Recreating the South Door

Church Window Mask

Mon 2 June – Mon 30 Jun 2025

Enter St James’s Church through the South Door on Jermyn Street for the first time in more than 150 years.

Sir Christopher Wren’s design for St James’s Piccadilly encapsulates the vision he had for the masterplan for rebuilding of the City of London following the Great Fire of 1666, but which ultimately came closest to realisation in areas—such as St James’s—not destroyed by the fire.

Wren envisaged a reborn London in which every street, square or circus would have a view of a church, something he achieved in the relationship between St James’s Church and St James’s Square. But it was more than just that. The visual meaning of sightlines that linked a place where people lived and the church’s original South Door was amplified, symbolising the access and welcome of the church to its parish.
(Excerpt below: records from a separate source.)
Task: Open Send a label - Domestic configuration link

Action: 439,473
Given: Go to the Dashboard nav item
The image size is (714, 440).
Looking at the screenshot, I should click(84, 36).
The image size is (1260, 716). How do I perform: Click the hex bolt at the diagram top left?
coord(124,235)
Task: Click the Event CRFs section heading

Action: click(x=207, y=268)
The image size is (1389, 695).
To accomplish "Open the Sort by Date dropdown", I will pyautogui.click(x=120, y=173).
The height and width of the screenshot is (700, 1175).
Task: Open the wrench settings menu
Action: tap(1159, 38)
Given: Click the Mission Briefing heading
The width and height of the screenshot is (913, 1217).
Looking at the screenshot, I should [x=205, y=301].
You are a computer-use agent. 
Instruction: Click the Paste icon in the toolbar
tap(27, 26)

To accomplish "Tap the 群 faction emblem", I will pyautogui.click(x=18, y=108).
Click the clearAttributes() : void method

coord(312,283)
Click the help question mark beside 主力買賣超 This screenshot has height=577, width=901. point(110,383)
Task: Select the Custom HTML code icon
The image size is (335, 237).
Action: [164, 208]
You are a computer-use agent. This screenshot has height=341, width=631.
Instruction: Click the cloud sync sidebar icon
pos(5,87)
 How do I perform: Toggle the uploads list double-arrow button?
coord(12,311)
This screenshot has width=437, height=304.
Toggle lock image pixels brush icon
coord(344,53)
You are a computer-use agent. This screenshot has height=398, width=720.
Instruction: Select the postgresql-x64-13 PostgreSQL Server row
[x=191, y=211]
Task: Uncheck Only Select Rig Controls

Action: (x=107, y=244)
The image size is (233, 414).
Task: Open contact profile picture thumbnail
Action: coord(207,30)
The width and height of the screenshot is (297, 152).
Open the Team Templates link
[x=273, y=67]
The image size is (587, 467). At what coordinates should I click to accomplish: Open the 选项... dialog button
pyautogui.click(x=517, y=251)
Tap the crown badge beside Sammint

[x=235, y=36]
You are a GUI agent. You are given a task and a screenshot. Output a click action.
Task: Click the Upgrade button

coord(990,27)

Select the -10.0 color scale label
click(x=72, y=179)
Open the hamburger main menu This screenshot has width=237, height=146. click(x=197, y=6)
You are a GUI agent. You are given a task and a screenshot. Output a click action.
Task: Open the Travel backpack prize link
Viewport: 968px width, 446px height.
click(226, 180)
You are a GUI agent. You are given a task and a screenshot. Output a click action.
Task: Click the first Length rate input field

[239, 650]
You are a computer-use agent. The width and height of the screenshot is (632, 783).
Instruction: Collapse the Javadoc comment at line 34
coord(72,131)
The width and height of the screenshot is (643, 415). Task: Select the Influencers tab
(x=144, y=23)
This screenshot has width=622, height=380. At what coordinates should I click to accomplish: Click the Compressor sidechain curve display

Recreating the South Door was one of four projects within phase one of the Wren Project. Visitors will also be able to see the work in progress on the restoration of the historic Renatus-Harris organ with its organ case by Grinling Gibbons and the memorial ledger stones that were originally at St James’s Burial Ground that have been incorporated into the step-free access to the new South Door with its new lantern and bracket. When the churchyard at St James’s could no longer accommodate any more burials in the late 18th century, land was acquired near what is today Euston Station as a burial ground for members of the congregation. Memorial ledger stones removed when the site was excavated as part of HS2 have been in storage ever since. A selection of these have been integrated into the design of phase one of the Wren Project.